I was thinking about what makes marriages work. Some people say that it’s best not to get married young; after all, people can change dramatically, and it’s hard to know, at age 19, who you really are.

But in my parents’ case, their youth was a gift. When they looked at each other, they were exhilarated.

None of us really knows, when we first settle in with a friend or lover, how well our hearts will mesh through the years. I actually believe that the key to a successful marriage is a lot of luck. My father could not have known, when he met my mother, that she was his perfect complement. He was a brilliant man, but there were few practical things he could do outside of teaching. My mother was the household engineer; she knew what to do with a plumber’s wrench and how to fix a carburetor. She hand-made all of our clothes, handled the finances, whipped up delicious multi-course meals when my father brought school administrators home on the spur of the moment. She went shotgun-shooting with Dad and learned how to fish. And she immersed herself completely in the culture of his family.
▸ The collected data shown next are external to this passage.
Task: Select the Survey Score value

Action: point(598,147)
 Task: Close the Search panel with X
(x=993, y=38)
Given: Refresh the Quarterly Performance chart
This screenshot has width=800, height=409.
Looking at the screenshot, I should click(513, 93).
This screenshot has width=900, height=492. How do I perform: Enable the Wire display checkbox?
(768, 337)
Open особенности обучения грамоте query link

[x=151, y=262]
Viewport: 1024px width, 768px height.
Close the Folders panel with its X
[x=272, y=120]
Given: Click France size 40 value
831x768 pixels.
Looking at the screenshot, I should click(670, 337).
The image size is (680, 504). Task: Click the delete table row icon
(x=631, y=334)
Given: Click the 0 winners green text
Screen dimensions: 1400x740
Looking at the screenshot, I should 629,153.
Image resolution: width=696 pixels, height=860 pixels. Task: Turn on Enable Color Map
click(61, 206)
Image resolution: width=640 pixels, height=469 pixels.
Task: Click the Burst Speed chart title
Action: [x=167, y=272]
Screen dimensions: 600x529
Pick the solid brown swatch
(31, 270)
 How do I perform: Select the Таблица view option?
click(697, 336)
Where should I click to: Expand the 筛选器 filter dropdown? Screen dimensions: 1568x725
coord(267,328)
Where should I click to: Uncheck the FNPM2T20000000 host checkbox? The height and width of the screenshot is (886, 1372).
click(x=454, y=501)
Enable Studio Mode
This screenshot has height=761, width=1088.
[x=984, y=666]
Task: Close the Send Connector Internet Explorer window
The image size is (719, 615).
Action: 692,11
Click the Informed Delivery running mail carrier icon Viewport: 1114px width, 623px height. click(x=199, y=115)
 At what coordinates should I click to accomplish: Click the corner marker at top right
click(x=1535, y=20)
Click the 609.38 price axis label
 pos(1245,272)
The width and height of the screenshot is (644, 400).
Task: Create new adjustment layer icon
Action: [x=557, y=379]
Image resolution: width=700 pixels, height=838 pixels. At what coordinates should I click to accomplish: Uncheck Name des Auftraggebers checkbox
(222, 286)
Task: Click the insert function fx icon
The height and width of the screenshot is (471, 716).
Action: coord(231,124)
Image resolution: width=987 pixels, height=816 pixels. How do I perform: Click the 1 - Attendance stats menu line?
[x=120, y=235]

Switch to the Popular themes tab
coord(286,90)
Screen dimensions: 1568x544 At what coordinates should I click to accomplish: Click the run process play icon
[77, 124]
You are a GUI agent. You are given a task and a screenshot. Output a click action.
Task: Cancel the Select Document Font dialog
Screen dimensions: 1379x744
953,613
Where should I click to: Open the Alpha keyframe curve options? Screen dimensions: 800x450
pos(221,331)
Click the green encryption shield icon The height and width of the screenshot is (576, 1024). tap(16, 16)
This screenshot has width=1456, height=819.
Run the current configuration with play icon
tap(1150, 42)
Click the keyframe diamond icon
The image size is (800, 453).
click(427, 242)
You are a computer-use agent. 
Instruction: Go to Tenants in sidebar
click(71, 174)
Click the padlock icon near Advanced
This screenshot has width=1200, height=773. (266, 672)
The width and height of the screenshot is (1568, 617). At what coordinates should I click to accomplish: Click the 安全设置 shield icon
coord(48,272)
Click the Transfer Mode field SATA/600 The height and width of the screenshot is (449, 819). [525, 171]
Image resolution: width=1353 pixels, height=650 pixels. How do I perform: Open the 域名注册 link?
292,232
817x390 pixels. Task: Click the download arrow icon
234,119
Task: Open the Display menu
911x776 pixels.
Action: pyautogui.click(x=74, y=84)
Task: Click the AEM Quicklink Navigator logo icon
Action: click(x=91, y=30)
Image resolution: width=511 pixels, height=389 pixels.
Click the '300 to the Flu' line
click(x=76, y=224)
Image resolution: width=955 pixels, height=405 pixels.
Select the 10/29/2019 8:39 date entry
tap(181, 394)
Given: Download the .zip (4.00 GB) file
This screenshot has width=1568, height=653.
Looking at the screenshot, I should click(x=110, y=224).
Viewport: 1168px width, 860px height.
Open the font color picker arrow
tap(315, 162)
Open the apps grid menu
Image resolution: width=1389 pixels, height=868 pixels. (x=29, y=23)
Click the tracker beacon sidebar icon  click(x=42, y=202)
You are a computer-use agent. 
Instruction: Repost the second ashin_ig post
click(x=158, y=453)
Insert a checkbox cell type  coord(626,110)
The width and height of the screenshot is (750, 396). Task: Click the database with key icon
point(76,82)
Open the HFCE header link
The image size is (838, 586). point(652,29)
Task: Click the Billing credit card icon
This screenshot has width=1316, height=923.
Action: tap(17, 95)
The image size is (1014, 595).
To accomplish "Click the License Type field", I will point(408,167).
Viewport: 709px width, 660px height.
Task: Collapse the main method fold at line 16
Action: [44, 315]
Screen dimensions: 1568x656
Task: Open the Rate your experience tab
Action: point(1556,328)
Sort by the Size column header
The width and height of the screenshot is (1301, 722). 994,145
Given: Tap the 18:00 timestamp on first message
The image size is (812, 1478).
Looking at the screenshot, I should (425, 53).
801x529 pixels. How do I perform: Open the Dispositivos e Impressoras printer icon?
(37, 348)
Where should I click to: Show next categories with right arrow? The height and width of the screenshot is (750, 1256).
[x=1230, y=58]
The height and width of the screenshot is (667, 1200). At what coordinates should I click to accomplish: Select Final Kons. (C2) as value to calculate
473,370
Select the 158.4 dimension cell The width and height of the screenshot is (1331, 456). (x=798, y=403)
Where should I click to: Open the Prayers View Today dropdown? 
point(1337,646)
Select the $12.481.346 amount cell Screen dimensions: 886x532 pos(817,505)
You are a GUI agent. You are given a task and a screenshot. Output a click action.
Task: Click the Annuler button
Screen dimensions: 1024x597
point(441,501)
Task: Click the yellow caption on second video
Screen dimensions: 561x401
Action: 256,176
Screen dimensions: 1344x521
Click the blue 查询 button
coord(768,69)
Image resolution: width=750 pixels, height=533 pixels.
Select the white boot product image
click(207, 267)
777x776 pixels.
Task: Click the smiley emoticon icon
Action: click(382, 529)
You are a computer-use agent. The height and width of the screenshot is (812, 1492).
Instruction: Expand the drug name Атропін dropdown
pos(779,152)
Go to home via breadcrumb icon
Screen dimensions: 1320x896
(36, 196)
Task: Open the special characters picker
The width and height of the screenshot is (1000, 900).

And Mom certainly could not have known that Dad would lead her gently away from her lonely childhood and bring her into an Italian family that shouted their love of each other to the rooftops. They were loud, funny, embracing, hungry. It must have been like a dream for her – all that adoration and attention. One of my father’s favorite memories that he told me repeatedly – even in the throes of the Alzheimer’s that would eventually claim him – was that one time his mother was rolling out some pastry dough, and she looked up and said to him, “See this dough, Jerry? If I were to try to make, with my own hands, someone who would be the most perfect wife for you, I could not even dream up someone as wonderful as Beverly.”

(Or, as she pronounced it, “Bebboli.”)

And throughout his entire life, my father demonstrated to my mother what devotion and romance really are. When we were kids, he used to write poems about her upper arms. Sometimes they were in English and sometimes they were in Italian. He would write them on the spur of the moment on a tiny piece of paper that he would fold up and ask one of us to deliver to her. I used to wonder if maybe “upper arms” was a euphemism for . . . well, you know. But no, he just thought her upper arms were magnificent. She saved all of those poems. We found them when we cleaned out their house.

***

In 2004, when I was still working for the Administrative Office of the Courts, I did an interview with Judge Al Delucchi, who had been assigned to preside over the Scott Peterson capital trial. As I began to ask my first question, the judge stopped me and said that he first needed to know one thing. “Is your father by any chance Professor Gerald Bocciardi, who taught at UC Berkeley?” When I said yes, he said that he had been one of Dad’s students. “And my guess is that your mother was in that class, too,” he added with a chuckle. He was remembering back 53 years. That was the impression my parents made.